=== Exercise ===
In the entries that follow, the first line to write out is the one containing "At what coordinates should I click to accomplish: Click the SAVE", and the last is the one containing "Click the browser forward arrow button". Reproduce that stretch exactly, with nothing before or after it.

Source data Block Start

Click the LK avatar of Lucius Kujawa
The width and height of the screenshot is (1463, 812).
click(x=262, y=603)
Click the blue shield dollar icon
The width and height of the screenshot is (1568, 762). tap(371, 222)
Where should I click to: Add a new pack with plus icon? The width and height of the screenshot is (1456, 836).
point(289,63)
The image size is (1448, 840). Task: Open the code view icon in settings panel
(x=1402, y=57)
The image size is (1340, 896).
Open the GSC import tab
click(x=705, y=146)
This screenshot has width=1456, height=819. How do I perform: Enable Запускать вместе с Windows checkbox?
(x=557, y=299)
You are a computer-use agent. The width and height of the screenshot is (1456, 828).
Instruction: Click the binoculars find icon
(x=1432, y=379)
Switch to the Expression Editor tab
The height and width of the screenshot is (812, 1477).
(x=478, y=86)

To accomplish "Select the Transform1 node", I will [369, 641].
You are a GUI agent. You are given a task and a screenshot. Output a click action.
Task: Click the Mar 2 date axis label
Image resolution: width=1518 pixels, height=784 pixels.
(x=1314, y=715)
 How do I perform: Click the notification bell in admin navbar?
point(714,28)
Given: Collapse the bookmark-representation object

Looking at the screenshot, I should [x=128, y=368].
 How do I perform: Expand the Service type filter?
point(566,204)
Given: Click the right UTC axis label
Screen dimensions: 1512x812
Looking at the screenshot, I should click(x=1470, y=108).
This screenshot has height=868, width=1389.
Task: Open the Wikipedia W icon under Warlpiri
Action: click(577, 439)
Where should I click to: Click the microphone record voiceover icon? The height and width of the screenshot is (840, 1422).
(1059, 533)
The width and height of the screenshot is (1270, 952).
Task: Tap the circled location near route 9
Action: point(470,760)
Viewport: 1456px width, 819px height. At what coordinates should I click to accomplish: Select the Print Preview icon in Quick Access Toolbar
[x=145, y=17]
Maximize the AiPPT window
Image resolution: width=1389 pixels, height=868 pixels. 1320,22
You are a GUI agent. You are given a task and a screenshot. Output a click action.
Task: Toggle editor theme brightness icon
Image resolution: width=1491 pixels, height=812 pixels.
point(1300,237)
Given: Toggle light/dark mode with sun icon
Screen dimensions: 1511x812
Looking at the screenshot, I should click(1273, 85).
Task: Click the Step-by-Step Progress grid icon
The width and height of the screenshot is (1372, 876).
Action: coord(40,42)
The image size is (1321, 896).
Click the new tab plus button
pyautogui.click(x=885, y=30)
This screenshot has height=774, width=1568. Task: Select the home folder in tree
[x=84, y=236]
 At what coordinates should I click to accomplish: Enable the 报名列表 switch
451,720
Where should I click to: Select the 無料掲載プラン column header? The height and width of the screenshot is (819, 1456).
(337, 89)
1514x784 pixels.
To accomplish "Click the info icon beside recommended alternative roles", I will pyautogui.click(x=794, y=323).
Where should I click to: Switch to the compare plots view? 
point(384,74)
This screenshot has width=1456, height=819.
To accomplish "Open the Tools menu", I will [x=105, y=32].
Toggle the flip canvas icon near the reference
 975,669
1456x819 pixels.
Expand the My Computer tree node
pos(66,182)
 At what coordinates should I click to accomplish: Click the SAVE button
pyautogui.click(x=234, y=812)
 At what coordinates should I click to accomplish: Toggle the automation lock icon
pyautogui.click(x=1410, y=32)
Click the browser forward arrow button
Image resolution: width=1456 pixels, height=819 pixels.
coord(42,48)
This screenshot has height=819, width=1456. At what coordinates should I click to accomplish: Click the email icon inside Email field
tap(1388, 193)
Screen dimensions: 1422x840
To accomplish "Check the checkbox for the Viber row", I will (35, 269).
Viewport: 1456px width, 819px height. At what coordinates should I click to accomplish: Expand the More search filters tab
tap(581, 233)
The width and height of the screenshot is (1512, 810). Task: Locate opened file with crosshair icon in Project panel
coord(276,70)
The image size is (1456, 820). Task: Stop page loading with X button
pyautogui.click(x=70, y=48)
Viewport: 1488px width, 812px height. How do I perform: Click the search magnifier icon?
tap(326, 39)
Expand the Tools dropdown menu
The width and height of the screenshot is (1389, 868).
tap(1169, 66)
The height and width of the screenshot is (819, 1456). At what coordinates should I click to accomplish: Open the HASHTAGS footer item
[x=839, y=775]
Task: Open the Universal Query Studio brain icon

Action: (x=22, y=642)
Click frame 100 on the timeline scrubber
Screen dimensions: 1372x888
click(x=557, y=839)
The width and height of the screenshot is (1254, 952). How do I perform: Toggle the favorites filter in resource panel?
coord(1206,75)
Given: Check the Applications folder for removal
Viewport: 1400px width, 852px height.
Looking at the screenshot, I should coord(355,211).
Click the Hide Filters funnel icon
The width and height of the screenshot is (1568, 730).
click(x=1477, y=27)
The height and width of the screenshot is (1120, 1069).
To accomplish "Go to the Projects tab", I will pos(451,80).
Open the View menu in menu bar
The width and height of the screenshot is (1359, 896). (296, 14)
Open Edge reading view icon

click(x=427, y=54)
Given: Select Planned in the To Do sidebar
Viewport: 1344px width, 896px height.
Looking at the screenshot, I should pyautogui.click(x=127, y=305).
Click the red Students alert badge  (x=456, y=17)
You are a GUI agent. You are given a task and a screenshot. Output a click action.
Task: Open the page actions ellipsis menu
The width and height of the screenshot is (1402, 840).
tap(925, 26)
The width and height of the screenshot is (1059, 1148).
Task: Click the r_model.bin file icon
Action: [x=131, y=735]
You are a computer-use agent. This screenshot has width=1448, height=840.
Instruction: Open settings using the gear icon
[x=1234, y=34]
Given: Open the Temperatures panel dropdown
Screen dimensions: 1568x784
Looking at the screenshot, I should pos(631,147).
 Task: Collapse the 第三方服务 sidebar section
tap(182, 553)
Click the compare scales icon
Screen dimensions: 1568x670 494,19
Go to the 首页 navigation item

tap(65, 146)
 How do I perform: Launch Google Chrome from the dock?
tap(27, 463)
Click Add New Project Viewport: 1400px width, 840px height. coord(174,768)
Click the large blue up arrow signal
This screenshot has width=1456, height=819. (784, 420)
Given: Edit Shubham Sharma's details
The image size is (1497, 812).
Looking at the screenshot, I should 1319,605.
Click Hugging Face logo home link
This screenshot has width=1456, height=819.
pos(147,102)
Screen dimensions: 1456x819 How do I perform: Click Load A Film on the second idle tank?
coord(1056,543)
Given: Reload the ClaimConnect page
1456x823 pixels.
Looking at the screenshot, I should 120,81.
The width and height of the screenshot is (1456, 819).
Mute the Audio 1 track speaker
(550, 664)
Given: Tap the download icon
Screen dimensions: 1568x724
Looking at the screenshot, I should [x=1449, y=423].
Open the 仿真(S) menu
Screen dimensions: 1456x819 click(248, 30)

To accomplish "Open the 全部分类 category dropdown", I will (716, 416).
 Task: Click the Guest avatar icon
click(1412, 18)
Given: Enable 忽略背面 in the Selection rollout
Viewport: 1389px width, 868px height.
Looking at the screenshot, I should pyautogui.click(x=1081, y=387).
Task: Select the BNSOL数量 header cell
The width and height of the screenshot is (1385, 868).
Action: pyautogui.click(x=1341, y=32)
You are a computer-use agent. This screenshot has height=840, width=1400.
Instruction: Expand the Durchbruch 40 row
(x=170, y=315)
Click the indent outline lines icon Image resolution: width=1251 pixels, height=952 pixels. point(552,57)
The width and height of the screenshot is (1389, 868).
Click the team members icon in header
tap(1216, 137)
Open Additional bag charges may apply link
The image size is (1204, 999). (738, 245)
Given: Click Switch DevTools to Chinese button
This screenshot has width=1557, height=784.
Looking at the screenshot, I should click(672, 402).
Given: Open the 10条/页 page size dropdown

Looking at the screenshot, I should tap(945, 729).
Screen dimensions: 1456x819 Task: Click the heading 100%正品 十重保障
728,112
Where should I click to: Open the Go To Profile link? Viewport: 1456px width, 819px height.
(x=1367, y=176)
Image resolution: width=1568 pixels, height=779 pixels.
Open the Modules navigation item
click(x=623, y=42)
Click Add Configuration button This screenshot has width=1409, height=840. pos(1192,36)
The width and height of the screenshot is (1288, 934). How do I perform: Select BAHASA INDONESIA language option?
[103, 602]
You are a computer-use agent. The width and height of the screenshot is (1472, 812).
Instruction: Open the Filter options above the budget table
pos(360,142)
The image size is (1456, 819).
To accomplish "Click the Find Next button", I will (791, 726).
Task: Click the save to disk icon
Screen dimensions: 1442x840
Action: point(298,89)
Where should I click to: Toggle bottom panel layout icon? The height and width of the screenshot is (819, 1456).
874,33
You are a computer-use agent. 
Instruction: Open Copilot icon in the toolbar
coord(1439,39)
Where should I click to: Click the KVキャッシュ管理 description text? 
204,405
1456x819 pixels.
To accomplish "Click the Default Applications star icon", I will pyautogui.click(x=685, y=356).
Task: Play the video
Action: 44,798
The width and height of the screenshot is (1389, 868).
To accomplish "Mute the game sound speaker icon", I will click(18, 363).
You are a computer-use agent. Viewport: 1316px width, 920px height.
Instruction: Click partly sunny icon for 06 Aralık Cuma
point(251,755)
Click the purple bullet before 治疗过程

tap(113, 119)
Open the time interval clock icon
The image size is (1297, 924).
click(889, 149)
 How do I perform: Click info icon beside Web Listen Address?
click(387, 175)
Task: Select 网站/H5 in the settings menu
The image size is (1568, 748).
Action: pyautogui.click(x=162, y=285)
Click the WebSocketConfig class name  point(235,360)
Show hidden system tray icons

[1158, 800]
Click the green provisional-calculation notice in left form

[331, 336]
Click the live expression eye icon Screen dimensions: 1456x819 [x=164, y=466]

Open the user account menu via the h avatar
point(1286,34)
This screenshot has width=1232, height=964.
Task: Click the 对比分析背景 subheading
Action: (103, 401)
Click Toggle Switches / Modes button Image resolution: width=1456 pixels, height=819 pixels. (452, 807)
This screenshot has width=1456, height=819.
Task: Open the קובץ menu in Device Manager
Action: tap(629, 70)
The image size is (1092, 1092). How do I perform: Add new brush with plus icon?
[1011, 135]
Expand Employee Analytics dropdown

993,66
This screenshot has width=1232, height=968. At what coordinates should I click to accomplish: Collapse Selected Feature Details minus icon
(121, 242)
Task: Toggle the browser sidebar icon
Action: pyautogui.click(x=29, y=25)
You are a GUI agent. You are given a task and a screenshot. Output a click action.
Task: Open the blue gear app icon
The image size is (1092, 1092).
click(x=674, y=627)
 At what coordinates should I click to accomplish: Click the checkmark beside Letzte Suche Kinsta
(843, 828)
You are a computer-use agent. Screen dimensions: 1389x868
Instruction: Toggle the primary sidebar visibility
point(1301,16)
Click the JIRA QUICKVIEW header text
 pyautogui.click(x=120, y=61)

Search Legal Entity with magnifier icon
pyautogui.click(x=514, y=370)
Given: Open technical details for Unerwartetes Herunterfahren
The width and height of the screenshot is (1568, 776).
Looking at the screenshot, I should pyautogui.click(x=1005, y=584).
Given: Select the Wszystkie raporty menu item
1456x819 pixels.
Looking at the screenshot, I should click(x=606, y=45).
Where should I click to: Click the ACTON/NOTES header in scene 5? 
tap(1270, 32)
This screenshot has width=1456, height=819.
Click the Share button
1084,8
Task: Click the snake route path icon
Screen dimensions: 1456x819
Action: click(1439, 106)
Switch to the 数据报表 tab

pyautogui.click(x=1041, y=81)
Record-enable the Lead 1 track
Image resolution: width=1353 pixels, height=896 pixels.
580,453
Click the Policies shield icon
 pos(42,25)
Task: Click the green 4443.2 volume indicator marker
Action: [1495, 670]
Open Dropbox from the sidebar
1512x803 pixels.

Source data Block End

=== Answer section ===
 At what coordinates should I click to accomplish: Click the SAVE button
pyautogui.click(x=234, y=812)
 At what coordinates should I click to accomplish: Toggle the automation lock icon
pyautogui.click(x=1410, y=32)
Click the browser forward arrow button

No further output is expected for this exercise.